- Task requirements -
Write the data below out again, with each line matching the original.

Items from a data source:
*****
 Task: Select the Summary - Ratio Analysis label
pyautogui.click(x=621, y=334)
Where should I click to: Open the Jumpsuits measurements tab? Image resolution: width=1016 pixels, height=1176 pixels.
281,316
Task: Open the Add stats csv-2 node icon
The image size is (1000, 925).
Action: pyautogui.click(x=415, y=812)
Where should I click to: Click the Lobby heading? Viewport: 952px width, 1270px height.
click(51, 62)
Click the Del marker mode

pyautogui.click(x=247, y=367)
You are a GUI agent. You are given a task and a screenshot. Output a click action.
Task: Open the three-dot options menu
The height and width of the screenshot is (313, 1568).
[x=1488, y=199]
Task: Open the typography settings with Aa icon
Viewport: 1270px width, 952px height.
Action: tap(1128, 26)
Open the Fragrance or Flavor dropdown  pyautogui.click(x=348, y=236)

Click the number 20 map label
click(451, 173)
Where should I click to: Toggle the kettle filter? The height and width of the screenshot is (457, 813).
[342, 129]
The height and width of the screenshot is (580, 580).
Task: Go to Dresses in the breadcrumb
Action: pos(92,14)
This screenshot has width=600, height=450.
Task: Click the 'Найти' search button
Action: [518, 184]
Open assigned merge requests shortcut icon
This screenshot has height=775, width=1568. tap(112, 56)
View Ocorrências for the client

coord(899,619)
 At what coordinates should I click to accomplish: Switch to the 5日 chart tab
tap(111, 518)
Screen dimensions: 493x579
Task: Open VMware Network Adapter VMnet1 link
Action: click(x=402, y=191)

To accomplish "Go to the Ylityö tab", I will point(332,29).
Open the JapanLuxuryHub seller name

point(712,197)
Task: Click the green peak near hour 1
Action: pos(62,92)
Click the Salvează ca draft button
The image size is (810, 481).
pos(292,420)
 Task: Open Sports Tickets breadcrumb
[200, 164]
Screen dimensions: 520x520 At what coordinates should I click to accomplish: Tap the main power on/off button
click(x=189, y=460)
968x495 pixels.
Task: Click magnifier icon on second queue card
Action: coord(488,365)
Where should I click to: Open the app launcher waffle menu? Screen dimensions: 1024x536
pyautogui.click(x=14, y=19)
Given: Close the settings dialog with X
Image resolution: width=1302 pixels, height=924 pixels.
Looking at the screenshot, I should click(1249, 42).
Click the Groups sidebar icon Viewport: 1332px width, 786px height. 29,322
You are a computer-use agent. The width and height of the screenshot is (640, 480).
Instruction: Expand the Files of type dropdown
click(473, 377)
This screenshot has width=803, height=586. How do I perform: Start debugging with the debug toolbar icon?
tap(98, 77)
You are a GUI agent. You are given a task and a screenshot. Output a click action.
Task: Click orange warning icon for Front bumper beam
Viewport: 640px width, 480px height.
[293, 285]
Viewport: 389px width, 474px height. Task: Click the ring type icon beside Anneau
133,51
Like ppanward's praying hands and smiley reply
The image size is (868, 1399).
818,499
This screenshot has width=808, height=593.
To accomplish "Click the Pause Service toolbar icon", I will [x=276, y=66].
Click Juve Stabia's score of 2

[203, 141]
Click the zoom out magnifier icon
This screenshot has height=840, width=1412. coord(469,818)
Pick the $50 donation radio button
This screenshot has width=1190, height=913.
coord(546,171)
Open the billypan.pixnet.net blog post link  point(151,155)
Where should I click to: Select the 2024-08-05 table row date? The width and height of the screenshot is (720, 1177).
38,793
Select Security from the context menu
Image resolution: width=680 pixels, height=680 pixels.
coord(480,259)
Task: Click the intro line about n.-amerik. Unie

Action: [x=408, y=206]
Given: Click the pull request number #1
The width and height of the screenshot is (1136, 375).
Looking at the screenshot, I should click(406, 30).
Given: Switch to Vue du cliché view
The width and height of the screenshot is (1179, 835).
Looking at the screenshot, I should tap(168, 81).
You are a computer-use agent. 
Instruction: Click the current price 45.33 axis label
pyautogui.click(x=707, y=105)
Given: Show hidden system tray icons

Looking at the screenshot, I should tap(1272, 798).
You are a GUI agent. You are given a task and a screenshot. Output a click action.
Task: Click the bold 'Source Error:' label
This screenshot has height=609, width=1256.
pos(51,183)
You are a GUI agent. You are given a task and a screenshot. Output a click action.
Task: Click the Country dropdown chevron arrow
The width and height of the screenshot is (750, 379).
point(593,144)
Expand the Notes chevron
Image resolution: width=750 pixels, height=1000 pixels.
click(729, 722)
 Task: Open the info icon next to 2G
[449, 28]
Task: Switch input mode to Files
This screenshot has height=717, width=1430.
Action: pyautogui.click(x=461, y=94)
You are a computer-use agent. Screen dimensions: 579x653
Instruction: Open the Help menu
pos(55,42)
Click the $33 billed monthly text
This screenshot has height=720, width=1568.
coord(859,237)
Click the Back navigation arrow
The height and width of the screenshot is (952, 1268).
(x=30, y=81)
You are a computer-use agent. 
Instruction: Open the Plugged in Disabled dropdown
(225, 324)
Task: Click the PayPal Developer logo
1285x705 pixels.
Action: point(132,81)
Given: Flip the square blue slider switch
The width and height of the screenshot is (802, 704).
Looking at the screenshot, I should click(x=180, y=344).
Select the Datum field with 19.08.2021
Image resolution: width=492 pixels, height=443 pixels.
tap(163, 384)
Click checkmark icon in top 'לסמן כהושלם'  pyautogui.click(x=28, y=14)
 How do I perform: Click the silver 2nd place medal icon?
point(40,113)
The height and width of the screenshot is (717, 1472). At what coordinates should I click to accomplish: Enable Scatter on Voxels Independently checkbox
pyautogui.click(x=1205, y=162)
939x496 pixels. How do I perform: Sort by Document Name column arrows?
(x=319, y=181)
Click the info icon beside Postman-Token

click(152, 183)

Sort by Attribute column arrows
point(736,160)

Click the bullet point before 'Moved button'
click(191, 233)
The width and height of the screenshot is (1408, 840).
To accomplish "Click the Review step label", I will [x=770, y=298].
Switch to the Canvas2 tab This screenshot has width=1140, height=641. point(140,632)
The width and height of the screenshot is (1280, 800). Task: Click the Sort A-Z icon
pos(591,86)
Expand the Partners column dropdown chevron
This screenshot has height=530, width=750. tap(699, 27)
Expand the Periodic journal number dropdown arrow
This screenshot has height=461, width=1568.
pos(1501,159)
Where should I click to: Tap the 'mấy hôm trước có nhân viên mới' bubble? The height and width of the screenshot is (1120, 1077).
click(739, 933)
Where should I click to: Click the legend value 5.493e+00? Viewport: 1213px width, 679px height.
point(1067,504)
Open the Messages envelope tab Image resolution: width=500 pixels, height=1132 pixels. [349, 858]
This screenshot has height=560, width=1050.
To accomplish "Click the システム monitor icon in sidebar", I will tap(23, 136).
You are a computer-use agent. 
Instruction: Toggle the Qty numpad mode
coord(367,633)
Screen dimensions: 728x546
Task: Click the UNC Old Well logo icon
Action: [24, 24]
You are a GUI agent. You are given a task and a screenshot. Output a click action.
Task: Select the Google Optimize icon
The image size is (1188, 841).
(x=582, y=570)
*****
- Answer -
 Task: Select the Summary - Ratio Analysis label
pyautogui.click(x=621, y=334)
Where should I click to: Open the Jumpsuits measurements tab? Image resolution: width=1016 pixels, height=1176 pixels.
281,316
Task: Open the Add stats csv-2 node icon
The image size is (1000, 925).
Action: pyautogui.click(x=415, y=812)
Where should I click to: Click the Lobby heading? Viewport: 952px width, 1270px height.
click(51, 62)
Click the Del marker mode

pyautogui.click(x=247, y=367)
You are a GUI agent. You are given a task and a screenshot. Output a click action.
Task: Open the three-dot options menu
The height and width of the screenshot is (313, 1568).
[x=1488, y=199]
Task: Open the typography settings with Aa icon
Viewport: 1270px width, 952px height.
Action: tap(1128, 26)
Open the Fragrance or Flavor dropdown  pyautogui.click(x=348, y=236)

Click the number 20 map label
click(451, 173)
Where should I click to: Toggle the kettle filter? The height and width of the screenshot is (457, 813).
[342, 129]
The height and width of the screenshot is (580, 580).
Task: Go to Dresses in the breadcrumb
Action: pos(92,14)
This screenshot has width=600, height=450.
Task: Click the 'Найти' search button
Action: [518, 184]
Open assigned merge requests shortcut icon
This screenshot has height=775, width=1568. tap(112, 56)
View Ocorrências for the client

coord(899,619)
 At what coordinates should I click to accomplish: Switch to the 5日 chart tab
tap(111, 518)
Screen dimensions: 493x579
Task: Open VMware Network Adapter VMnet1 link
Action: click(x=402, y=191)

To accomplish "Go to the Ylityö tab", I will point(332,29).
Open the JapanLuxuryHub seller name

point(712,197)
Task: Click the green peak near hour 1
Action: pos(62,92)
Click the Salvează ca draft button
The image size is (810, 481).
pos(292,420)
 Task: Open Sports Tickets breadcrumb
[200, 164]
Screen dimensions: 520x520 At what coordinates should I click to accomplish: Tap the main power on/off button
click(x=189, y=460)
968x495 pixels.
Task: Click magnifier icon on second queue card
Action: coord(488,365)
Where should I click to: Open the app launcher waffle menu? Screen dimensions: 1024x536
pyautogui.click(x=14, y=19)
Given: Close the settings dialog with X
Image resolution: width=1302 pixels, height=924 pixels.
Looking at the screenshot, I should click(1249, 42).
Click the Groups sidebar icon Viewport: 1332px width, 786px height. 29,322
You are a computer-use agent. The width and height of the screenshot is (640, 480).
Instruction: Expand the Files of type dropdown
click(473, 377)
This screenshot has width=803, height=586. How do I perform: Start debugging with the debug toolbar icon?
tap(98, 77)
You are a GUI agent. You are given a task and a screenshot. Output a click action.
Task: Click orange warning icon for Front bumper beam
Viewport: 640px width, 480px height.
[293, 285]
Viewport: 389px width, 474px height. Task: Click the ring type icon beside Anneau
133,51
Like ppanward's praying hands and smiley reply
The image size is (868, 1399).
818,499
This screenshot has width=808, height=593.
To accomplish "Click the Pause Service toolbar icon", I will [x=276, y=66].
Click Juve Stabia's score of 2

[203, 141]
Click the zoom out magnifier icon
This screenshot has height=840, width=1412. coord(469,818)
Pick the $50 donation radio button
This screenshot has width=1190, height=913.
coord(546,171)
Open the billypan.pixnet.net blog post link  point(151,155)
Where should I click to: Select the 2024-08-05 table row date? The width and height of the screenshot is (720, 1177).
38,793
Select Security from the context menu
Image resolution: width=680 pixels, height=680 pixels.
coord(480,259)
Task: Click the intro line about n.-amerik. Unie

Action: [x=408, y=206]
Given: Click the pull request number #1
The width and height of the screenshot is (1136, 375).
Looking at the screenshot, I should click(406, 30).
Given: Switch to Vue du cliché view
The width and height of the screenshot is (1179, 835).
Looking at the screenshot, I should tap(168, 81).
You are a computer-use agent. 
Instruction: Click the current price 45.33 axis label
pyautogui.click(x=707, y=105)
Given: Show hidden system tray icons

Looking at the screenshot, I should tap(1272, 798).
You are a GUI agent. You are given a task and a screenshot. Output a click action.
Task: Click the bold 'Source Error:' label
This screenshot has height=609, width=1256.
pos(51,183)
You are a GUI agent. You are given a task and a screenshot. Output a click action.
Task: Click the Country dropdown chevron arrow
The width and height of the screenshot is (750, 379).
point(593,144)
Expand the Notes chevron
Image resolution: width=750 pixels, height=1000 pixels.
click(729, 722)
 Task: Open the info icon next to 2G
[449, 28]
Task: Switch input mode to Files
This screenshot has height=717, width=1430.
Action: pyautogui.click(x=461, y=94)
You are a computer-use agent. Screen dimensions: 579x653
Instruction: Open the Help menu
pos(55,42)
Click the $33 billed monthly text
This screenshot has height=720, width=1568.
coord(859,237)
Click the Back navigation arrow
The height and width of the screenshot is (952, 1268).
(x=30, y=81)
You are a computer-use agent. 
Instruction: Open the Plugged in Disabled dropdown
(225, 324)
Task: Click the PayPal Developer logo
1285x705 pixels.
Action: point(132,81)
Given: Flip the square blue slider switch
The width and height of the screenshot is (802, 704).
Looking at the screenshot, I should click(x=180, y=344).
Select the Datum field with 19.08.2021
Image resolution: width=492 pixels, height=443 pixels.
tap(163, 384)
Click checkmark icon in top 'לסמן כהושלם'  pyautogui.click(x=28, y=14)
 How do I perform: Click the silver 2nd place medal icon?
point(40,113)
The height and width of the screenshot is (717, 1472). At what coordinates should I click to accomplish: Enable Scatter on Voxels Independently checkbox
pyautogui.click(x=1205, y=162)
939x496 pixels. How do I perform: Sort by Document Name column arrows?
(x=319, y=181)
Click the info icon beside Postman-Token

click(152, 183)

Sort by Attribute column arrows
point(736,160)

Click the bullet point before 'Moved button'
click(191, 233)
The width and height of the screenshot is (1408, 840).
To accomplish "Click the Review step label", I will [x=770, y=298].
Switch to the Canvas2 tab This screenshot has width=1140, height=641. point(140,632)
The width and height of the screenshot is (1280, 800). Task: Click the Sort A-Z icon
pos(591,86)
Expand the Partners column dropdown chevron
This screenshot has height=530, width=750. tap(699, 27)
Expand the Periodic journal number dropdown arrow
This screenshot has height=461, width=1568.
pos(1501,159)
Where should I click to: Tap the 'mấy hôm trước có nhân viên mới' bubble? The height and width of the screenshot is (1120, 1077).
click(739, 933)
Where should I click to: Click the legend value 5.493e+00? Viewport: 1213px width, 679px height.
point(1067,504)
Open the Messages envelope tab Image resolution: width=500 pixels, height=1132 pixels. [349, 858]
This screenshot has height=560, width=1050.
To accomplish "Click the システム monitor icon in sidebar", I will tap(23, 136).
You are a computer-use agent. 
Instruction: Toggle the Qty numpad mode
coord(367,633)
Screen dimensions: 728x546
Task: Click the UNC Old Well logo icon
Action: [24, 24]
You are a GUI agent. You are given a task and a screenshot. Output a click action.
Task: Select the Google Optimize icon
The image size is (1188, 841).
(x=582, y=570)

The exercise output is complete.